The recent Commission White Paper on the future Common Transport Policy [29] proposes to break the traditional link between economic growth and environmental impact from the transport sector. Important initiatives in this context are improved efficiency in the broadest sense, modal shift towards environmentally friendly modes (rail, inland waterways, short sea shipping), internalising environmental costs in transport prices, promoting alternative fuels and public transport. A number of these measures depend fundamentally on development of environmental technologies, such as hydrogen/fuel cell vehicles.

[29] European Commission's White Paper, "European transport policy for 2010: time to decide", COM (2001) 370

On a broader scale, the use of information technology for the management of transport, or Intelligent Transport System (ITS), can significantly contribute to reduced traffic congestion and related environmental impacts. ITS for road traffic management are already operational in various places in Europe, but there is scope for their wider use. The Galileo project will be crucial in realising the full potential of ITS.

Resource use in industrial production

Although the environmental pressures caused by industry are generally decreasing [30], industrial production is a non-negligible source of pollution and industrial emissions have traditionally been subject to regulatory controls.

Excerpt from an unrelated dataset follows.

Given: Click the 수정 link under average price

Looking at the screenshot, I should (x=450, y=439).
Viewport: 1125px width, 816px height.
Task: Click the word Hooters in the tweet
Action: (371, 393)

In 1999, manufacturing industry still accounted for some 28% of total energy consumption and 20% of carbon dioxide and sulphur dioxide emissions in the EU [31] [32]. According to these European Environment Agency estimates, industrial eco-efficiency in the EU has improved during the last decade, but this result masks diverging trends between individual Member States. Industrial pollutants are particularly characteristic of heavy industries, such as iron and steel, petroleum refining, pulp and paper, and organic chemicals.

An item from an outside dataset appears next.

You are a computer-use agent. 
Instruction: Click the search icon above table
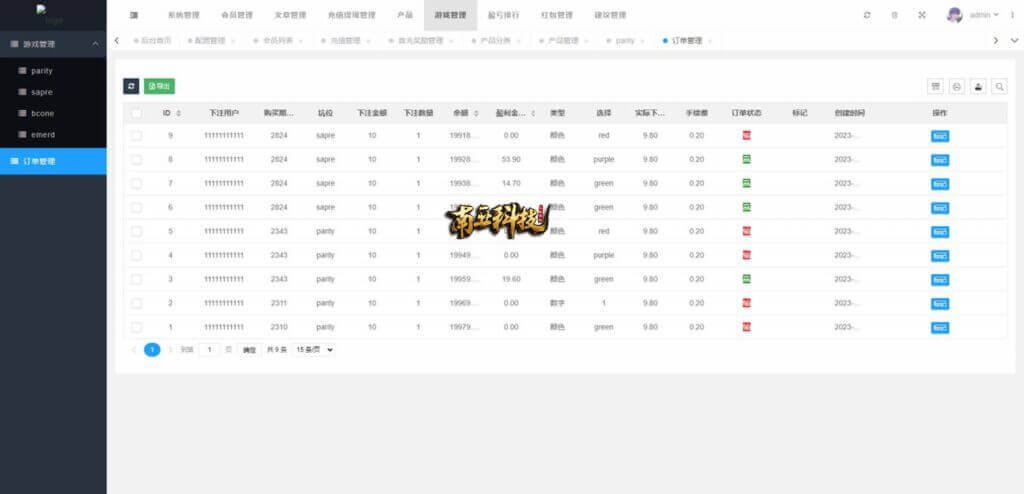(x=999, y=87)
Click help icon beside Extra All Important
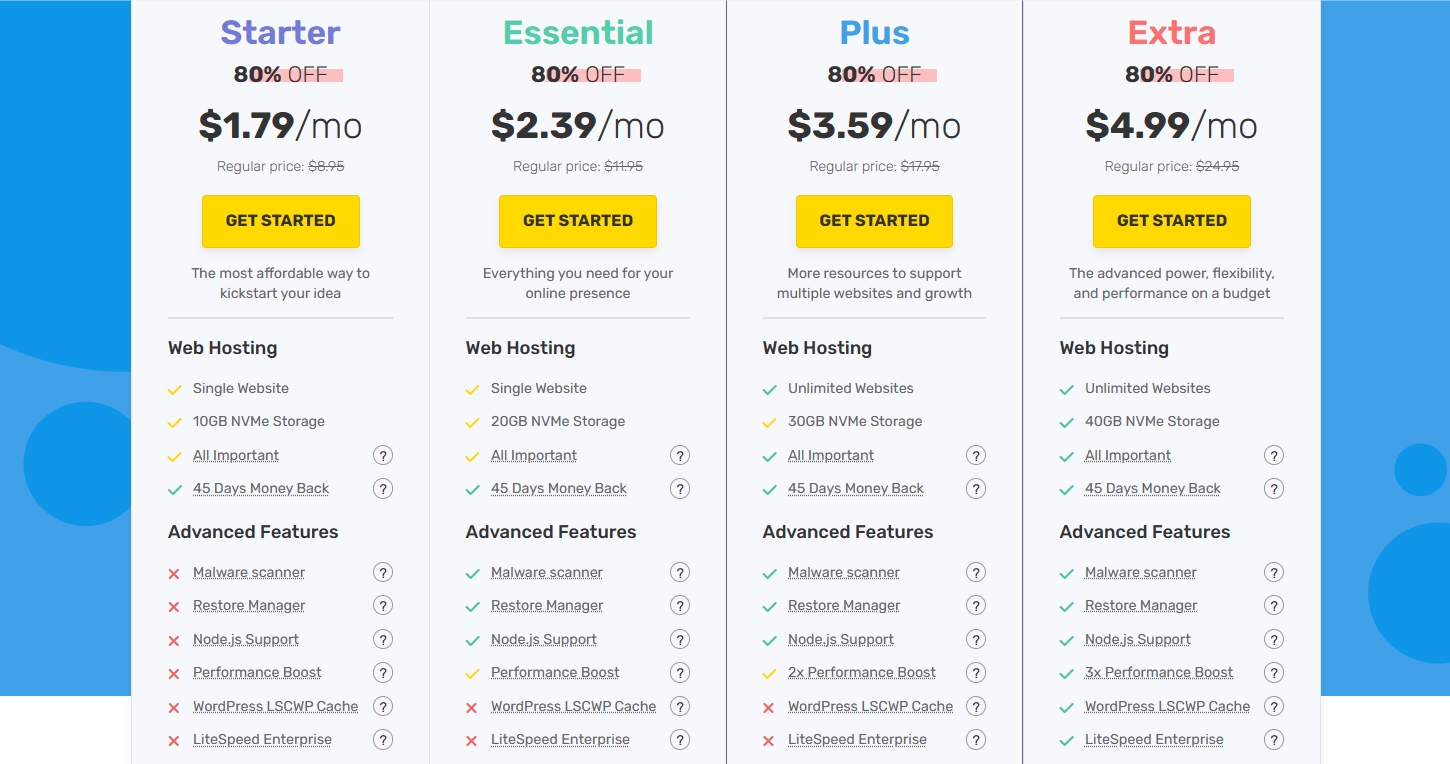This screenshot has height=764, width=1450. tap(1273, 456)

[30] EEA, 2001c (notably Figure 1.4 on page 11)

[31] EEA, 2001c

[32] EEA, 2001b

There is a big potential to reduce the environmental impacts caused in the production of bulk materials by developing and using technologies that are new, emerging or already commercial. Examples of significant potential technologies at an early stage of development include alternative cement-like materials, non-consumable anodes and wetted cathode technology in aluminium production, and smelting reduction in iron making. The use of raw renewable (i.e. plant-derived) materials (RRM) as industrial feedstock is already rather well established in some specific sectors of the chemical industry. A wider distribution of RRM-based products as well as the possibility to produce RRM-based bulk chemicals would substantially help to reduce industrial pollution.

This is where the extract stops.